Дома мы смотрели фотографии. Вася находил меня новорожденной и нежно говорил: а ну, кто это у нас? Ну-ка угадай? Я находила своих старух двадцатилетними и жадно сканировала.
Мои невестки потрясающе готовят. И дают с собой в фольге.
К ночи снова слушала сказки. Украинские сказки. Мне читал мальчик 2,7 лет.
На седьмой день я научилась быть любимой.
Я стала говорить:
- Что ты с малым не приехала?
- Хотела посмотреть, убедиться, как что, познакомиться.
- Лена, с кем познакомиться?! Мы знакомы!
- Так хорошо вчера было. Вы болтали тихонько про стабилизаторы и трансформаторы какие-то, я объелась, Iванка с малышом мне сказку читали, я почти спала. Так спокойно было. Как дома.
- Лена. Ты и есть дома!
Я говорю, я не все деньги пропила, ладно я вам оставлю, купите что детям от тетки, которая приехала с пустыми руками. Брат правой шершавой ладонью закрывает мне рот. Говорит, ты вернешься. Все. Ты вернешься.

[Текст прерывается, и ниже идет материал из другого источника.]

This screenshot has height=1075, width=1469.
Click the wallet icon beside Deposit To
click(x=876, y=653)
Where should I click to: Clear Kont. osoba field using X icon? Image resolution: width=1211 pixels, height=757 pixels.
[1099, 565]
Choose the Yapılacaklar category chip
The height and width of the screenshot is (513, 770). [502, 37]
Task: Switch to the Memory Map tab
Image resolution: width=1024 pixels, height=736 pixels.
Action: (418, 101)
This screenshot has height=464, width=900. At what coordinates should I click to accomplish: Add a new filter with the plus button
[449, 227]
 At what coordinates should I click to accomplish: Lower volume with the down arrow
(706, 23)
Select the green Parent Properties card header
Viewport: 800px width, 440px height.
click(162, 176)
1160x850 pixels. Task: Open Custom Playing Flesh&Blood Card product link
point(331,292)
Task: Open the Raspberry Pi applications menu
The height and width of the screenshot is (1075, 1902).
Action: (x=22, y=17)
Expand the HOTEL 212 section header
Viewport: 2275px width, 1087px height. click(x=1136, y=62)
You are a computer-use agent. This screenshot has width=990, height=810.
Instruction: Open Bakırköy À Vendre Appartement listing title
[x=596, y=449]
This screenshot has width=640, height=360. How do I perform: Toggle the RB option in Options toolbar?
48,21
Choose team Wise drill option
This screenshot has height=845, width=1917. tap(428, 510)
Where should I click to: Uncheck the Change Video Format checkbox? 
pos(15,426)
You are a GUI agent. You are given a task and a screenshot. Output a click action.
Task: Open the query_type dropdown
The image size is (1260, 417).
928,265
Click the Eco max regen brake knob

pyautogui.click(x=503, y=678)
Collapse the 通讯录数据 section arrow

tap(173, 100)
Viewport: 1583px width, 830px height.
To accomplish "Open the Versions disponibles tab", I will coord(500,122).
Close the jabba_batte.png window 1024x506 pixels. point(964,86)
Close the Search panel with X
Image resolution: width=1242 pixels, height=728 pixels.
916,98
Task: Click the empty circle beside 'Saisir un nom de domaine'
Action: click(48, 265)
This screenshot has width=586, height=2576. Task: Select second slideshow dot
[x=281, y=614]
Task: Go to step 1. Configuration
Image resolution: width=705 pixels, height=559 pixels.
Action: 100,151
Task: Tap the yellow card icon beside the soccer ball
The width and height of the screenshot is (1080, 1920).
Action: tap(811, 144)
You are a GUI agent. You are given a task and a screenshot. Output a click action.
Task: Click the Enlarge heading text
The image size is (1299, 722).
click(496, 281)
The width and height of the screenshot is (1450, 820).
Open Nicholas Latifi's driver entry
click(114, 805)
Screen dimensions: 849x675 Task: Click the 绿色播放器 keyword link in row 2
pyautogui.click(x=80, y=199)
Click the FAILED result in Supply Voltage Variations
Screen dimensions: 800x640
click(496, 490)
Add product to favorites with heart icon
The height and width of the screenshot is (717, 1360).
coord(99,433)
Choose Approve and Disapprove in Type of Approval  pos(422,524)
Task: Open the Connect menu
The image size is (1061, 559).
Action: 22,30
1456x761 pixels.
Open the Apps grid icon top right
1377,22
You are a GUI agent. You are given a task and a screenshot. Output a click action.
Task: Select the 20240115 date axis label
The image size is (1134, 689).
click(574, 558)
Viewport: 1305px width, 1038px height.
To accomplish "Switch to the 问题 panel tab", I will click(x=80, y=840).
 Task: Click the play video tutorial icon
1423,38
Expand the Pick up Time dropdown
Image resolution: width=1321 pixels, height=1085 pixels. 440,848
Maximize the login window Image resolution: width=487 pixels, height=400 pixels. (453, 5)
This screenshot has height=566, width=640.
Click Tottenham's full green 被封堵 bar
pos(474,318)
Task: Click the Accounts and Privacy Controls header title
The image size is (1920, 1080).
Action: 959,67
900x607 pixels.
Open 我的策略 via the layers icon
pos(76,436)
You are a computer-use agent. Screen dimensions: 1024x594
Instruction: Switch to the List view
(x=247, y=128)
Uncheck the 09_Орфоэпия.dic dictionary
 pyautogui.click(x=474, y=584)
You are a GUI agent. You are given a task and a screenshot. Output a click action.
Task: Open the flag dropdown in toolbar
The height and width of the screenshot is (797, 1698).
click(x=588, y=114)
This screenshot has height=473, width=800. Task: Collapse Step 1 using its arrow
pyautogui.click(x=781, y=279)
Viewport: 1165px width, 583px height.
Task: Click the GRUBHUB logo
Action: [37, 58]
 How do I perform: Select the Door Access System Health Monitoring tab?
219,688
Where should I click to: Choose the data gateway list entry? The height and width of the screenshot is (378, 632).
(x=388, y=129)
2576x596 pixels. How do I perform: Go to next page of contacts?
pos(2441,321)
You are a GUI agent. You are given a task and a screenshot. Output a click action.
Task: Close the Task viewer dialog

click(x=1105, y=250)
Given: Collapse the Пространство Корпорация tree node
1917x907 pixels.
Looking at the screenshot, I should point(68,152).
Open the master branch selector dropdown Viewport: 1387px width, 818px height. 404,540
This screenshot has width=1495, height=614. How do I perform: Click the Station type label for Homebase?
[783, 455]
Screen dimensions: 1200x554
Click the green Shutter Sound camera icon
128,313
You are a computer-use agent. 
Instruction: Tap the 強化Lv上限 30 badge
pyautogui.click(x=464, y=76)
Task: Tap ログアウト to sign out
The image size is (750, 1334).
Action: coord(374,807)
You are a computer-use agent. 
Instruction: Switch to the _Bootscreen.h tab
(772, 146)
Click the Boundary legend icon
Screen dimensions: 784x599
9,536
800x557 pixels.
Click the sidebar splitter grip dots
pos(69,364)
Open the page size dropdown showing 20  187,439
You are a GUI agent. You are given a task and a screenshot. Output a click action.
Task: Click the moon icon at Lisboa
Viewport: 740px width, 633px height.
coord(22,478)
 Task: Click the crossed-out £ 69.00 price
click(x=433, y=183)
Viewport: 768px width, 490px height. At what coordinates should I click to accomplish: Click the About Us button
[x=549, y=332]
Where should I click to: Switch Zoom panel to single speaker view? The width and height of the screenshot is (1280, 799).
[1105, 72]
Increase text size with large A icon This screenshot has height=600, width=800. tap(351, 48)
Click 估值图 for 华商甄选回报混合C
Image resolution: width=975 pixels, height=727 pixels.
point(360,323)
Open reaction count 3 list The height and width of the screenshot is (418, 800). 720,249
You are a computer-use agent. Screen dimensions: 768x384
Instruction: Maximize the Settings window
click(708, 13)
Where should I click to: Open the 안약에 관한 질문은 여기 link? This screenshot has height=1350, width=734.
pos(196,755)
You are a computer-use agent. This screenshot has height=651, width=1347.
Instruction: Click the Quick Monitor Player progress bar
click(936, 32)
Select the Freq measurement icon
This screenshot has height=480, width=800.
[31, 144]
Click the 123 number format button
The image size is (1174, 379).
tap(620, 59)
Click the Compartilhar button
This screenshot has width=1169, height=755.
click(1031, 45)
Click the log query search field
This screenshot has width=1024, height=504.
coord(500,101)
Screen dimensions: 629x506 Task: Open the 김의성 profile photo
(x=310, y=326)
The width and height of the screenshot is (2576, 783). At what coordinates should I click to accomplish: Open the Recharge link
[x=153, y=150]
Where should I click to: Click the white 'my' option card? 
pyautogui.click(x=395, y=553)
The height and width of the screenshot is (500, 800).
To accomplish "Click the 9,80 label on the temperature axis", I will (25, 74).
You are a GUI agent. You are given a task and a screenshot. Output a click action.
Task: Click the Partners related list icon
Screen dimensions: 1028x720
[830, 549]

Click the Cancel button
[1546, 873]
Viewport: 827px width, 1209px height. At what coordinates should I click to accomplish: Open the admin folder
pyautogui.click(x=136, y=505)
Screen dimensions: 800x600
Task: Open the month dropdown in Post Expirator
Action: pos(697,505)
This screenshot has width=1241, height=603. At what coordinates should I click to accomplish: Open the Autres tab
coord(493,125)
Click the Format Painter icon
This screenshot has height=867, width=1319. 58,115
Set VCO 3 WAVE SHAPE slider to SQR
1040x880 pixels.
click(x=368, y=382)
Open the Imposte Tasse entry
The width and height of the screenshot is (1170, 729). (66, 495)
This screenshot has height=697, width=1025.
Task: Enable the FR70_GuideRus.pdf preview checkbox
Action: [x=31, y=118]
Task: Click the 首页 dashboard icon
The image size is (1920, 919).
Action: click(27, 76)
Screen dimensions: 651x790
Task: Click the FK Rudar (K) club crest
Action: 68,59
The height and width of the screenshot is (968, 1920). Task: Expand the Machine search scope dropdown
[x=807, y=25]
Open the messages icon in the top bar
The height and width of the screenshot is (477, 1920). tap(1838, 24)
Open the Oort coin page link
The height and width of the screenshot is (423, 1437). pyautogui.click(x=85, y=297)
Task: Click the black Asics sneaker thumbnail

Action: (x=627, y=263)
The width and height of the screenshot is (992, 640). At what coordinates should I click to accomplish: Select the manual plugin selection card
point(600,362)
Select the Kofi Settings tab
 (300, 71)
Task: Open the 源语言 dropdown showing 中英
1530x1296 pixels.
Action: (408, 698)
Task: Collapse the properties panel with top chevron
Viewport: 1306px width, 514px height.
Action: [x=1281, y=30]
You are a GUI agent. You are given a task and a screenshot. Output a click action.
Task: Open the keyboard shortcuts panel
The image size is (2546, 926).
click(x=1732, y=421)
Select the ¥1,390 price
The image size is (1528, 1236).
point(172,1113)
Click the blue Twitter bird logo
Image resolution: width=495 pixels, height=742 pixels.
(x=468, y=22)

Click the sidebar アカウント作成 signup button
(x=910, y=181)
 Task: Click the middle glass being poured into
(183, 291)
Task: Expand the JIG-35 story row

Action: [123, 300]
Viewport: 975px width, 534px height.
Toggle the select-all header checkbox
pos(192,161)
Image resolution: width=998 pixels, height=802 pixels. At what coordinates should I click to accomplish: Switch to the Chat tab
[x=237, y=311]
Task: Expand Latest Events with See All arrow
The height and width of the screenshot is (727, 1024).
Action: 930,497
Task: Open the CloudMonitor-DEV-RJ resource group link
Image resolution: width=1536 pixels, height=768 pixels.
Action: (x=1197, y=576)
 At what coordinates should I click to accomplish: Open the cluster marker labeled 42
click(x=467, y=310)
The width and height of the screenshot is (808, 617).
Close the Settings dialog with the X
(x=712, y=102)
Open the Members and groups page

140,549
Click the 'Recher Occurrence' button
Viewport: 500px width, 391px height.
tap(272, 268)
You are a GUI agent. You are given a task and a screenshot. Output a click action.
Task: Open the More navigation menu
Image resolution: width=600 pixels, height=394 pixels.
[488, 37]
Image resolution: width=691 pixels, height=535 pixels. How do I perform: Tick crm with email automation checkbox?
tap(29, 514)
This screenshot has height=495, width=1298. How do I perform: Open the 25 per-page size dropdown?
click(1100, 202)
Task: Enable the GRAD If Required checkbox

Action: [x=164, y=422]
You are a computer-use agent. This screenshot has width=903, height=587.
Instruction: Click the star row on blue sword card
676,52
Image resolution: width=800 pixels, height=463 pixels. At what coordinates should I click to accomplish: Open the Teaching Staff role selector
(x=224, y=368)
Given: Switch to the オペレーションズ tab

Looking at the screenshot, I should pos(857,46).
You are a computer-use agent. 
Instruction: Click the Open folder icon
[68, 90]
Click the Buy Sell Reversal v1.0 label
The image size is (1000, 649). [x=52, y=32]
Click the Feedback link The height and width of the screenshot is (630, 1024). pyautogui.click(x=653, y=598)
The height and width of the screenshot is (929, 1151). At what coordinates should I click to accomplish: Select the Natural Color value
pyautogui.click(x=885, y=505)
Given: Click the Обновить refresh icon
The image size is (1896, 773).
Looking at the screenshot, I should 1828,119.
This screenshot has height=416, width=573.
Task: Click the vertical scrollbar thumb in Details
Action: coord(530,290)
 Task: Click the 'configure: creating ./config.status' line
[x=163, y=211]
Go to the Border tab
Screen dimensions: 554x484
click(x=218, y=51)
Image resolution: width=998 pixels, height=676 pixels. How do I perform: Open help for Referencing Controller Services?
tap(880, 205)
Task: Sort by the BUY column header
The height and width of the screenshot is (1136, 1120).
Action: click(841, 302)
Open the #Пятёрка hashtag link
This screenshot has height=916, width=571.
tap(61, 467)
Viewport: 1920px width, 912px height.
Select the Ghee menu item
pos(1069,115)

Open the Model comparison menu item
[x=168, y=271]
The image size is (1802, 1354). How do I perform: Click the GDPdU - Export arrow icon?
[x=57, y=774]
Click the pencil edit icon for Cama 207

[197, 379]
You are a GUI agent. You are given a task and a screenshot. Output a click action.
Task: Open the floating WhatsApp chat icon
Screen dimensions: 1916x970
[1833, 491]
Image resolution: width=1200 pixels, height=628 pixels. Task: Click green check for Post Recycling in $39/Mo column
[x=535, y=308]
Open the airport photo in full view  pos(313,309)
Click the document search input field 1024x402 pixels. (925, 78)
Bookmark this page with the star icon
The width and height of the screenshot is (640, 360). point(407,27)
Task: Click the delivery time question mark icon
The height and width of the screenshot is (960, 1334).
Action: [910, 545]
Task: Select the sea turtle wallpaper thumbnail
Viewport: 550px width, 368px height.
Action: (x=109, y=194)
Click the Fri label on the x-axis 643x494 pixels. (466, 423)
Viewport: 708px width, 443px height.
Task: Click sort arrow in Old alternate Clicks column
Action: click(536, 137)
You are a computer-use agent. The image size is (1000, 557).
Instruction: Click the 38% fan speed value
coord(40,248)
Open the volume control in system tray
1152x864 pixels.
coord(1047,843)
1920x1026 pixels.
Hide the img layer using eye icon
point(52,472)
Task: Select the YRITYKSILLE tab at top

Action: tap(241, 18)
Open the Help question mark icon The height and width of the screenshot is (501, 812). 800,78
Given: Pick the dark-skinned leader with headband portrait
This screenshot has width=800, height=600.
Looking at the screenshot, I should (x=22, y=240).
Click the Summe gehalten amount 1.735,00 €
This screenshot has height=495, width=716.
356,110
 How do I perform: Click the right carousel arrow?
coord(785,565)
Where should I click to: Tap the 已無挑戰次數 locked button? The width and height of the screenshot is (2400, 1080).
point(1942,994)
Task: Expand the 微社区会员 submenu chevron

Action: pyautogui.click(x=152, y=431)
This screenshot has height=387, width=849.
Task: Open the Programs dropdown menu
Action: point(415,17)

Я улетала. Вася приехал и сразу выдал мне конфет. Юра вышел и вручил мне конфет от тети Стефы. Iванка вышла и мигом сунула мне конфету в рот. Было сладко. Почти не больно. Чуть загрустила в самолете, но пришла стюардесса с подносом конфет.
Оказалось, что стожары это стога. А дома те конфеты всегда звали стрелой.
Я не покаталась на коньках у ратуши. Не съездила на кладбище. Не проверила, есть ли в парке пруд или он мне только приснился. Не купила колечко с Иосифом Святым. Я не знаю, вернусь я или нет.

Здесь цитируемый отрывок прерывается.